Природа Будды, и в этом его сущностное отличие от Христа, ничем не отлична от природы других. По определению Глазенаппа, Будда - «ни Ишвара, управляющий космосом, ни будущий владыка мира, ни человеческое воплощение вечного Создателя и Правителя. Он - человек - перешедший человеческие границы». Границы, заметим, не онтологические, а экзистенциальные. Среди следствий этого факта два - наиболее важны: первое - религиозная миссия Будды в своих целях не может простираться до изменения бытийной ситуации человека, до внесения онтологического разрыва в ход истории человечества как единого субъекта, до осуществления онтологического перелома внутри отношений этого субъекта с трансцендентной реальностью (в буддизме присутствие лично Бога и лично человека, соединенных отношением друг к другу, вообще не фиксируется); второе - что Будда может сделать для человека, это показать, что его путь доступен каждому: любой может и должен повторить его в пределах ресурсов собственной же природы. «Спасает не Будда, а указанный им путь, следуя по коему, каждый может спастись собственными силами. Ясно, таким образом, что буддизм есть учение о спасении без спасителя, а в этом - его столь существенное отличие от христианства, что для усвоившего одну эту черту становится невозможным говорить о сходстве между двумя учениями».

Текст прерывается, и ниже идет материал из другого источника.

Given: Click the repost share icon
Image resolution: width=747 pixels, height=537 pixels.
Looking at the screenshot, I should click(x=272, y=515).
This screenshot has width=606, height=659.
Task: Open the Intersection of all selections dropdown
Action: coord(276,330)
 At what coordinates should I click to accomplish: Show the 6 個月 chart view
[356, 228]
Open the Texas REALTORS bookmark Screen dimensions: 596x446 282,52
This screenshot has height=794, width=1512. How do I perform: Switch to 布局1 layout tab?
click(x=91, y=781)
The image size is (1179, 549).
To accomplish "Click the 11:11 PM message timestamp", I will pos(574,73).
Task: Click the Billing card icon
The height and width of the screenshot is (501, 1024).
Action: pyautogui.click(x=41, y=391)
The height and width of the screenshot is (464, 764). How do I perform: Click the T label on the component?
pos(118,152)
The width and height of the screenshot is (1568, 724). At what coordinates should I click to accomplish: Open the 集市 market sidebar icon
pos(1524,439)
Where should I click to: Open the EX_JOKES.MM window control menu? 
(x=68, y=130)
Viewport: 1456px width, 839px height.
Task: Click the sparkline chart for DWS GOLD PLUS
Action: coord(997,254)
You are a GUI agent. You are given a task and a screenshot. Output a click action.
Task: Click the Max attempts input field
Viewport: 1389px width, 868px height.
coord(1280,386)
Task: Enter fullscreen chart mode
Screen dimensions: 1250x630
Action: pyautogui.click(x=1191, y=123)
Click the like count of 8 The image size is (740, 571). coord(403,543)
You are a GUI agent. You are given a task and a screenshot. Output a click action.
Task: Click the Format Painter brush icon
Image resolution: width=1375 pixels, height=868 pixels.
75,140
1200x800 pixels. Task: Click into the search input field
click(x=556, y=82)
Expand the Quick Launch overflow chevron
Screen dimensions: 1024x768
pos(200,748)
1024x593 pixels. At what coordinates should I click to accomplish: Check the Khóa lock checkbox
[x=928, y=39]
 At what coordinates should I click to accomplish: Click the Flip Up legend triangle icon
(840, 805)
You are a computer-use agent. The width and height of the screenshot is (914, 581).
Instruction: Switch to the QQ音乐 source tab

Просветление, полученное Буддой под деревом, известно субъективно. Ему в бытии нет свидетеля и участника. Просветление Будды ограничено его собственным присутствием и другим является только как слова. Он не был ничьим сыном, чтобы действительность Его прихода была подтверждаема криком Отца, чтобы полноту его обладания бытием подтверждала отмена болезни и смерти.

Свидетельство просветления, обращенное Буддой бытию других, содержится не в благовестии, не в возгласе опыта Жизни вечной: существование к страданию осуществимо перевести в режим ничтожения, реализовать бытие к смерти. Онтологическая открытость страданию спровоцировала в Будде добровольное произволение к отречению от бытия как носителя страдания; онтологическая непричастность к страданию Христа как Бога, силой Его любви к страдающим, реализовалась в добровольном причастии человеческому бытию и страданию - как его следствию. Не для того, однако, чтобы покинуть затем это бытие, но чтобы, сделав его Своим, очистить и от страдания и от ничто.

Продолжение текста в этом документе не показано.